January 4, 2010:
Chinese admirals are pushing their government to help them establish a support base near the Persian Gulf. The immediate need is for an easier way to supply the Chinese warships working with the anti-piracy patrol off Somalia. This could be done by negotiating basing rights, where some Chinese naval personnel would set up shop at a port in the area, and make arrangements for resupplying and repairing any Chinese warships operating in the area, as well as allowing the Chinese warships to tie up in the local port for extended periods of time. Such arrangements are basically a commercial undertaking, but must be negotiated government-to-government because military forces are involved. Many nations have such arrangements in the region, particularly the Persian Gulf. Chinese sailors coming ashore would basically be treated like tourists, and subject to local law. This can get sticky if sailors misbehave, as sailors sometimes do, and get arrested. Many sailors on Chinese warships have access to classified information, and no navy likes having their sailors under the control of a foreign government. It's feared that the police investigation will include agents from a local, or foreign, intelligence, agency.
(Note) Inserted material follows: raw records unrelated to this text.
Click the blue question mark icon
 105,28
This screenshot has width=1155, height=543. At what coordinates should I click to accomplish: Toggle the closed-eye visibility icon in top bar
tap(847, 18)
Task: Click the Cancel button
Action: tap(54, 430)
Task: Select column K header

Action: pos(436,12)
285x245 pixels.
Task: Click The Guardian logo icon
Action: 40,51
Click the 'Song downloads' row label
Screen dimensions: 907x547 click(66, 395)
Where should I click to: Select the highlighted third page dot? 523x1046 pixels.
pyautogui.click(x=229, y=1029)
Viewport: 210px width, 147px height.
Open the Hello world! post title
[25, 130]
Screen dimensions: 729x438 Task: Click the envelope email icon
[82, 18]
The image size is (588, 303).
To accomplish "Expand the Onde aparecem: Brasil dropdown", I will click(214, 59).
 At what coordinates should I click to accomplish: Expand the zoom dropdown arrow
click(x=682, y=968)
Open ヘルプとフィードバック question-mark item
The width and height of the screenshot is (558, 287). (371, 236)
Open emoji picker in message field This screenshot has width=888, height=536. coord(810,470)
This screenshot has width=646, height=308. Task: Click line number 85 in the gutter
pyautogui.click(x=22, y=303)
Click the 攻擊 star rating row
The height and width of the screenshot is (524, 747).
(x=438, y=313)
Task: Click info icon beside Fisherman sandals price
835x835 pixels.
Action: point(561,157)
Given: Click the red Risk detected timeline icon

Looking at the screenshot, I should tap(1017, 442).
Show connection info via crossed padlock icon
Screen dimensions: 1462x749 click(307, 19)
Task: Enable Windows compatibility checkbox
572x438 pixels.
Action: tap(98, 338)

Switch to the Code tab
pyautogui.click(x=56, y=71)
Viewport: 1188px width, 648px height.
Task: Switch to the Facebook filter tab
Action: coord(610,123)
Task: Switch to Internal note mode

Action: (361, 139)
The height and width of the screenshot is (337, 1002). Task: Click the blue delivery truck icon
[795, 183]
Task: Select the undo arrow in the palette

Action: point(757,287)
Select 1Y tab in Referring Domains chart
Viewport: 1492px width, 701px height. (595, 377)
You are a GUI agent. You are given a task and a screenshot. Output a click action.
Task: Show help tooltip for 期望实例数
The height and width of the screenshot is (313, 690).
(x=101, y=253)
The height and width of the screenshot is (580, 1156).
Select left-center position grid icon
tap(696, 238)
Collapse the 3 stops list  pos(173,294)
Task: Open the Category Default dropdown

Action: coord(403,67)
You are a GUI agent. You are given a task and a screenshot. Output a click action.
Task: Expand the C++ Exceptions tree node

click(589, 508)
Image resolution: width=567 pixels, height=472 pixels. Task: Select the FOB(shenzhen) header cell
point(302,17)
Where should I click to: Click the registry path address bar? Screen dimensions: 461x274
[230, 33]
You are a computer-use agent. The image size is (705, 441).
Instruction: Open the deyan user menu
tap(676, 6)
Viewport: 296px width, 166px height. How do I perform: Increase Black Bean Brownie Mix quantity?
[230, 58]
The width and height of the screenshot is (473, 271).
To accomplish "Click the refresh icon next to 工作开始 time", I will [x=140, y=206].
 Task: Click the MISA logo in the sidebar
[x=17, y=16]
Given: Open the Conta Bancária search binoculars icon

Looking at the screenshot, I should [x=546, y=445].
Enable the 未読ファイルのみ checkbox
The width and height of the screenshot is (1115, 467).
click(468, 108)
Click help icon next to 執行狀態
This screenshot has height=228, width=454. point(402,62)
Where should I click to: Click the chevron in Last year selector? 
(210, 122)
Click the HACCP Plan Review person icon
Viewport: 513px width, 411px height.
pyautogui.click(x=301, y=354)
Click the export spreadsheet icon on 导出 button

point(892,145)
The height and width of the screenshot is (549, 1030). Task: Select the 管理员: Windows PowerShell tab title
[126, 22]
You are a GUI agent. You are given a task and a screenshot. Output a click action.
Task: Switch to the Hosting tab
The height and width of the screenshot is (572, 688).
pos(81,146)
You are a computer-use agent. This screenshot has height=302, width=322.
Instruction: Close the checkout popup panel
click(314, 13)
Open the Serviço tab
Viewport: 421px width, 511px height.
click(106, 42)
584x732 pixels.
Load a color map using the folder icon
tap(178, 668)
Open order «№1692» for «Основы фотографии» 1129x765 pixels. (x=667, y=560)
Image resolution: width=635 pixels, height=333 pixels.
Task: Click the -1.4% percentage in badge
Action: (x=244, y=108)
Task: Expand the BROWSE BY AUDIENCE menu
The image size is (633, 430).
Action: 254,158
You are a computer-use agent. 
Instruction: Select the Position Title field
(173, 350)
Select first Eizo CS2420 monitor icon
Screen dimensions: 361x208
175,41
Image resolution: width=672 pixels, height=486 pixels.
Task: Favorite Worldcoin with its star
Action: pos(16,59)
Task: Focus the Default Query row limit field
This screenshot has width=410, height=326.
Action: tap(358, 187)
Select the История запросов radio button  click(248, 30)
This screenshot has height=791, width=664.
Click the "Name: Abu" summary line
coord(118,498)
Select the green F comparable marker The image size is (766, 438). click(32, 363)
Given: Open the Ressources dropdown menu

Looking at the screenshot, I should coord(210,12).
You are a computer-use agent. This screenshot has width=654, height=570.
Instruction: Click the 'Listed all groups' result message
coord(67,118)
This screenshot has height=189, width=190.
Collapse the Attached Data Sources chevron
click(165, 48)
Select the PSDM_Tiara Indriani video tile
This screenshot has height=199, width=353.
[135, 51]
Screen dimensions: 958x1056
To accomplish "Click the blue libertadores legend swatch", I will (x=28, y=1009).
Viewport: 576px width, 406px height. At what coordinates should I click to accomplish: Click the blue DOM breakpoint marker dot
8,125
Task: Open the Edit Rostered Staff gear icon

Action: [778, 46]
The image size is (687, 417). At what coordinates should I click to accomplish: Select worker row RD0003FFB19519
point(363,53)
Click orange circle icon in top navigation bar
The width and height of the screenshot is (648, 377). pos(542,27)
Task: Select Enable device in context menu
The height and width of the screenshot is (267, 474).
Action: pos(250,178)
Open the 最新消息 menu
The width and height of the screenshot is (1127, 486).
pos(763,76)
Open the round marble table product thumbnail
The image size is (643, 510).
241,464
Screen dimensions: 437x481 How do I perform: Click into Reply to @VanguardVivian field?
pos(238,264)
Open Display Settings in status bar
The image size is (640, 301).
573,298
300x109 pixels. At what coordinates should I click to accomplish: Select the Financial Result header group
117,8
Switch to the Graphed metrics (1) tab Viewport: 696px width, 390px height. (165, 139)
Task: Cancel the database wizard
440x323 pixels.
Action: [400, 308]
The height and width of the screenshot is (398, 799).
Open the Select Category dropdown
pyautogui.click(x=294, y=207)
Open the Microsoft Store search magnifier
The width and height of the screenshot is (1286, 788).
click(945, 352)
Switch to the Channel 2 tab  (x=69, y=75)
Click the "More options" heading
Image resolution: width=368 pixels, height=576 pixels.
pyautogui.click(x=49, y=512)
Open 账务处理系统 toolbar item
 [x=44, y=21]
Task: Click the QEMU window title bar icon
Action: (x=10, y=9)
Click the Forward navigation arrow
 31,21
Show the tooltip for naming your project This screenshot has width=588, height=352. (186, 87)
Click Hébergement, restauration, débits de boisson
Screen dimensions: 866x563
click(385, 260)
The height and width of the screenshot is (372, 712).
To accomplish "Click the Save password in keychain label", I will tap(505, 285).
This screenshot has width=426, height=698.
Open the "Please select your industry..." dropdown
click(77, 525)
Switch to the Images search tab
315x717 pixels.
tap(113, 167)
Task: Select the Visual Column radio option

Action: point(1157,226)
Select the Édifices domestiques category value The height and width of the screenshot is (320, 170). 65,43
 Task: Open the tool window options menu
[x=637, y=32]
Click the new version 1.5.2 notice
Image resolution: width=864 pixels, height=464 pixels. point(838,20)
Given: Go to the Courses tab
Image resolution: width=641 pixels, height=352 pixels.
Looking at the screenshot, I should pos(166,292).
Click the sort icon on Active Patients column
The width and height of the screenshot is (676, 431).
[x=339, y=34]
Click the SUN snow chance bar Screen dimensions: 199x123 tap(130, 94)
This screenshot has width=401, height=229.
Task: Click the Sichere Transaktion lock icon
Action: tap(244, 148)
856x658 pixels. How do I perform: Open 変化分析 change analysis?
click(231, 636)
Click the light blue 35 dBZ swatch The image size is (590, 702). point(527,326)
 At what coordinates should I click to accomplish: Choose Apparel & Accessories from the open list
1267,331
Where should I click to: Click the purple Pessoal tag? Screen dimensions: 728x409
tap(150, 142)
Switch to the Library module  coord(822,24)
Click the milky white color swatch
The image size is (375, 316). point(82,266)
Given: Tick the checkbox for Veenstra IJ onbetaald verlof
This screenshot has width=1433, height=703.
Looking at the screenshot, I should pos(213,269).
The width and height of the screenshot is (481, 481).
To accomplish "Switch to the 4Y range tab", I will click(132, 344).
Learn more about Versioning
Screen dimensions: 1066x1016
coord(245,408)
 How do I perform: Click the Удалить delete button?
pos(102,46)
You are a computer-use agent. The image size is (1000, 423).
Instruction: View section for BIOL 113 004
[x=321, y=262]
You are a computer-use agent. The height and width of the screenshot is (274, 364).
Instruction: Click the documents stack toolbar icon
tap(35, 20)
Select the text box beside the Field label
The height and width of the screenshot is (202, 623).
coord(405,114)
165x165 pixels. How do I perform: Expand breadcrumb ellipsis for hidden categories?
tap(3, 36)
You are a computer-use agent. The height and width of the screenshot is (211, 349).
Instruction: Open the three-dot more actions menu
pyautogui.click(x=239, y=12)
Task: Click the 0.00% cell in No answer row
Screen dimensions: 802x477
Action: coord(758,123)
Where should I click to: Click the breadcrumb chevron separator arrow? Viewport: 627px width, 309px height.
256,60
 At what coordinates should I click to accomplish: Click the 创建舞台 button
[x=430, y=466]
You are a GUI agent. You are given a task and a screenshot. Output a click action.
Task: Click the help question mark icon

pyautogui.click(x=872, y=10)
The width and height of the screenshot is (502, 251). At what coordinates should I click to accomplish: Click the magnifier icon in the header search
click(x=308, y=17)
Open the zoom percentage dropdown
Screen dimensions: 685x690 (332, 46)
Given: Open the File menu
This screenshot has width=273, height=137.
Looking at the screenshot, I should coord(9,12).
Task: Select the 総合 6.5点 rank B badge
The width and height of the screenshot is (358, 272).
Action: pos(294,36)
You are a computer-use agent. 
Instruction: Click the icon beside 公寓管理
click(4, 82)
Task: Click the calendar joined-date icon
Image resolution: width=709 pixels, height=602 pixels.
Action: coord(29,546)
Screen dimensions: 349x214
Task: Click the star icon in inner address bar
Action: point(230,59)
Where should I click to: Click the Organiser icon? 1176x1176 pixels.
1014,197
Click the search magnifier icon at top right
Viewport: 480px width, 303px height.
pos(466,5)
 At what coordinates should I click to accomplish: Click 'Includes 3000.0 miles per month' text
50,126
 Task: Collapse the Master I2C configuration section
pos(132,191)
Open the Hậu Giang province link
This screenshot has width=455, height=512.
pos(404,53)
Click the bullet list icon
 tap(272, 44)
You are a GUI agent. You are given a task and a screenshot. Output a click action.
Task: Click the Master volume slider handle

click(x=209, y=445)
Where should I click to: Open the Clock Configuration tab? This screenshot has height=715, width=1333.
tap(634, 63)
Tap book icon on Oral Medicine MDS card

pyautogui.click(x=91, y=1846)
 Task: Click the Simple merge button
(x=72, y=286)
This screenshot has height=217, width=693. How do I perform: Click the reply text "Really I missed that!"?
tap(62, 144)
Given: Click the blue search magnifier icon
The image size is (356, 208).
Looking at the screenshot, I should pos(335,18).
Thus there is a tendency for the basing rights to evolve into a naval base, complete with a "status of forces" agreement which allows the Chinese navy to discipline misbehaving sailors, in cooperation with local authorities (so the sailors don't get away with anything, especially in the eyes of the locals.) Allowing a foreign navy to establish themselves on your territory is a touchy subject, and must be handled carefully. The Chinese would be expected to be generous and useful guests. But, at the same time, the full time presence of the Chinese navy would mean a military relationship with the local host, and a willingness to help the host out in the event of any diplomatic trouble or military threat. This works both ways, as a major rationale for a Chinese naval base in the region is to protect the growing traffic in sea traffic of raw materials headed for China, and manufactured goods coming in from China. Everyone has an interest in insuring that this sea traffic moves unhindered by pirates, or any other manmade threat. Well, almost everyone.
India is not enthusiastic about a Chinese naval base in the region. India sees China as a military, diplomatic and economic competitor. India sees itself as the master of the Indian Ocean, and China as an unwelcome interloper. Thus any Chinese effort to establish a naval base in the Western Indian Ocean would be opposed by India, and many existing Indian allies in the area.